-- Task goal --
All entries must be transcribed without a single difference.

-- Records supplied --

===============

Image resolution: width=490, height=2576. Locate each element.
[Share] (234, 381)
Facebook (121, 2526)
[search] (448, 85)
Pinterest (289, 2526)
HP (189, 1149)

===============

-- Exercise answer --
Image resolution: width=490, height=2576. Locate each element.
[Share] (234, 381)
Facebook (121, 2526)
[search] (448, 85)
Pinterest (289, 2526)
HP (189, 1149)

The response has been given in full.